Pourtant, les discours officiels ne parlent que d’unité nationale…
Parce que les acteurs politiques – tout comme bon nombre d’Egyptiens – ont longtemps voulu nier l’ampleur du problème. On l’a vu quand, en janvier, le président égyptien Moubarak a voulu attribuer la responsabilité des attentats à une «main étrangère» qui viendrait semer la dissension confessionnelle. Or, il faut comprendre que l’islamisation grandissante incite les coptes à se replier sur eux-mêmes: les amitiés et les rapports cordiaux entre chrétien et musulmans sont rares et l’identité religieuse est devenue un critère déterminant pour tout.  Des discours de haine sans précédent sont désormais diffusés par voie de prêche, de publications bon marché, sur tous les médias audiovisuels et internet.

Quelle place occupent-ils actuellement dans la société?
Les coptes sont répartis à tous les niveaux de la hiérarchie sociale, mais sont parfois désavantagés. Ils sont écartés de nombreuses fonctions importantes comme directeur de l’exécutif, directeur de province ou recteur d’université. Par ailleurs, il leur est de plus en plus difficile d’être élus au parlement. En 2005, le président Moubarak a décidé de permettre à plusieurs candidats de se présenter aux élections présidentielles. De nombreux Egyptiens ont profité de cette ouverture pour revendiquer une véritable égalité des droits pour les coptes. Mais la logique identitaire, voire sectaire, a eu raison de cet élan. Et désormais, les tensions entre communautés sont plus fortes que jamais.

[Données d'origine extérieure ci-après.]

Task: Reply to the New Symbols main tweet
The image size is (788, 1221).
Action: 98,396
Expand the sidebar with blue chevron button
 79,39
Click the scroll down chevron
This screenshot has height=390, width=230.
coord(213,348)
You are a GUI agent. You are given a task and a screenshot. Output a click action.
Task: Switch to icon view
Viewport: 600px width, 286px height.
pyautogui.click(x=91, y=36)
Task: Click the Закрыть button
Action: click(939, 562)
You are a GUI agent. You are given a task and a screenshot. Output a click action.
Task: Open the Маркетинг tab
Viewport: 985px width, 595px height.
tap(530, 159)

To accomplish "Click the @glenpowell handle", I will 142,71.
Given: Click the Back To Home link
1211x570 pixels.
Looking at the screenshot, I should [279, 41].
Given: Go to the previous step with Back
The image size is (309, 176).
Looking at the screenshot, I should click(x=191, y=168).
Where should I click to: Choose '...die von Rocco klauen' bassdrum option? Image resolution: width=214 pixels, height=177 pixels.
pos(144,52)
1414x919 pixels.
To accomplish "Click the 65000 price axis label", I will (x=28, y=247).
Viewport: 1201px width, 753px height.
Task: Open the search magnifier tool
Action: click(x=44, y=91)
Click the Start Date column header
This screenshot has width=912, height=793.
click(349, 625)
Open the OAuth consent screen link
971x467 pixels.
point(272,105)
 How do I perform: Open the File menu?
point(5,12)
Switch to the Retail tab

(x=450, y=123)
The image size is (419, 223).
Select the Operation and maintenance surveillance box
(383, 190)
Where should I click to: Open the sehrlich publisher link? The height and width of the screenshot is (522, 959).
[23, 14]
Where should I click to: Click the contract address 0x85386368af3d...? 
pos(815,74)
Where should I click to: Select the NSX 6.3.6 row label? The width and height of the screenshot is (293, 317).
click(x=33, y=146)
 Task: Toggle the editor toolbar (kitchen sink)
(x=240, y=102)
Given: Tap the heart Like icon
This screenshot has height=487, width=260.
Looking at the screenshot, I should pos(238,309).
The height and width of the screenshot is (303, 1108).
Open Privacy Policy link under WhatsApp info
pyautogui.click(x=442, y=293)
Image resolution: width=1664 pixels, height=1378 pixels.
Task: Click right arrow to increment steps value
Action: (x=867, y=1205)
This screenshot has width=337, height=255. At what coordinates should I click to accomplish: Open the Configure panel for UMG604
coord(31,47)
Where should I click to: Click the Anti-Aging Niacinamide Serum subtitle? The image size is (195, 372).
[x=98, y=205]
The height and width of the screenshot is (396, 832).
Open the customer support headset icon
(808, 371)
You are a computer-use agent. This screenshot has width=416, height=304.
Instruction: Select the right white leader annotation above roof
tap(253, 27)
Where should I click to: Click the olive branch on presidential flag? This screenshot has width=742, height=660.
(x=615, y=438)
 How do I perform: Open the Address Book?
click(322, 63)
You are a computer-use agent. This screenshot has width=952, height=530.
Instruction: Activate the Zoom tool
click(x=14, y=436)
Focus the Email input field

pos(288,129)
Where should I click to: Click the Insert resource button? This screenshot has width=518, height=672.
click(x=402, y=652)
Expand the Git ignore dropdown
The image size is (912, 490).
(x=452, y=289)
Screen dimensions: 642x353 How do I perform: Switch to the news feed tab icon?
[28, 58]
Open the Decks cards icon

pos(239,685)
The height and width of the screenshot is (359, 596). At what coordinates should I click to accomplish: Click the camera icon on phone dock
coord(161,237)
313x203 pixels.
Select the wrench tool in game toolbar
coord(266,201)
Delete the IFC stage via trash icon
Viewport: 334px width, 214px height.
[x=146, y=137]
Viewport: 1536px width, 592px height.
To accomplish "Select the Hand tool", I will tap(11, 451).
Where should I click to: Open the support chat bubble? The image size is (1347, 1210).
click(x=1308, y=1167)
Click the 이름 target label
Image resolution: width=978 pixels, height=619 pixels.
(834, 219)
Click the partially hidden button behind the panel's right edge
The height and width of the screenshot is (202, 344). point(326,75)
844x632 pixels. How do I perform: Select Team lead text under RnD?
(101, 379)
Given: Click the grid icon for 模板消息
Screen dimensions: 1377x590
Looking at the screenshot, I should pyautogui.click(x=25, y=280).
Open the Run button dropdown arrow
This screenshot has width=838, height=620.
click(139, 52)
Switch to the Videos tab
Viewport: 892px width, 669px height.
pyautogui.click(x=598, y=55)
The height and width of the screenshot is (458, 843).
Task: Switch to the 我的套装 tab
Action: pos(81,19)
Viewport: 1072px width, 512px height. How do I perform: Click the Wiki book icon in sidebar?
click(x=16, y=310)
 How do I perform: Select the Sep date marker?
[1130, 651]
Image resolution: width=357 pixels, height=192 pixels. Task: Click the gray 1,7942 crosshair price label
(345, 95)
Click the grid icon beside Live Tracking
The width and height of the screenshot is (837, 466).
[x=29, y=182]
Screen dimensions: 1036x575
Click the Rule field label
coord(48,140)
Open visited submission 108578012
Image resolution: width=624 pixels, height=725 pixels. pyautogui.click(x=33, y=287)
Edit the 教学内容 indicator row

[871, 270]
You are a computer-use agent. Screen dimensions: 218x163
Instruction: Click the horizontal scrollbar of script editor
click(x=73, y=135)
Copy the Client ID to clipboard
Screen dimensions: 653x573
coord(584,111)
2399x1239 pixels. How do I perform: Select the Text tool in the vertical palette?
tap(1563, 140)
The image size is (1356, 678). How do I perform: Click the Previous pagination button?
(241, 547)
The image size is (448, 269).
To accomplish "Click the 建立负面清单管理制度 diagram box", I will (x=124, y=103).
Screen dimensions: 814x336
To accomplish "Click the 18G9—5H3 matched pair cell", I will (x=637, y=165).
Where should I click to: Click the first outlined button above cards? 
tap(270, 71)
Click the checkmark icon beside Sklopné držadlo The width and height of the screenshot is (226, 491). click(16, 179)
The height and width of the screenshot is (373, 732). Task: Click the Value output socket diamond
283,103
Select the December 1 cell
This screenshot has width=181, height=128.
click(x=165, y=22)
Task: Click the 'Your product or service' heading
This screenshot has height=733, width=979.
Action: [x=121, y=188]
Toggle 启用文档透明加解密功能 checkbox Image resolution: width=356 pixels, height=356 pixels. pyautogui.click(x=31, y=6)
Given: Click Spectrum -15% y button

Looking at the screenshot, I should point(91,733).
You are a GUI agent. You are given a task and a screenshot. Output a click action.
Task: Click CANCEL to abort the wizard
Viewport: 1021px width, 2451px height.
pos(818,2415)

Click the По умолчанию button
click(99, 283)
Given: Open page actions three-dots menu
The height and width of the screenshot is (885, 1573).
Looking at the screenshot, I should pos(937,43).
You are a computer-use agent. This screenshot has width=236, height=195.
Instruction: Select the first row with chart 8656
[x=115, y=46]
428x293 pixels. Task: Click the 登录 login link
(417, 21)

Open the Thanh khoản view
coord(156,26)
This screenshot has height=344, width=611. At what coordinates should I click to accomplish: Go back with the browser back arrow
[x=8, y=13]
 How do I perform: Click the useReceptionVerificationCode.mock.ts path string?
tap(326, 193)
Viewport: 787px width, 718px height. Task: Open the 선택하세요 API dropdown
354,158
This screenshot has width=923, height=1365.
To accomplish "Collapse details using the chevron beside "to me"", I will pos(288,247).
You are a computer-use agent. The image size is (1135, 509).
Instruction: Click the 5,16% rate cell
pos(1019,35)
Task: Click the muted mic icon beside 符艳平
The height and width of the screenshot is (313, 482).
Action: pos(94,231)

Peut-on imaginer que le régime Moubarak puisse être fragilisé par les attaques contre les coptes?
Je ne sais pas. Bien entendu, si ces attaques se renouvellent, le régime sera de plus en plus embarrassé, il réprimera, il fauchera dans les rangs frères, dans les rangs des divers courants salafistes. Mais je pense qu’il en faudrait bien davantage que cela pour le déstabiliser.

Comment imaginez-vous l’avenir des chrétiens d’Egypte?
La recrudescence des violences risque de se poursuivre au moins jusqu’aux prochaines élections présidentielles (septembre 2011, n.d.l.r.). Il est difficile de faire des pronostics à plus long terme. Mais les dernières violences ont également suscité une mobilisation sans précédent. Il ne faut donc pas perdre espoir, même si le chemin de la réconciliation ne sera pas facile: la tâche à accomplir pour changer les pratiques et restaurer la confiance est énorme.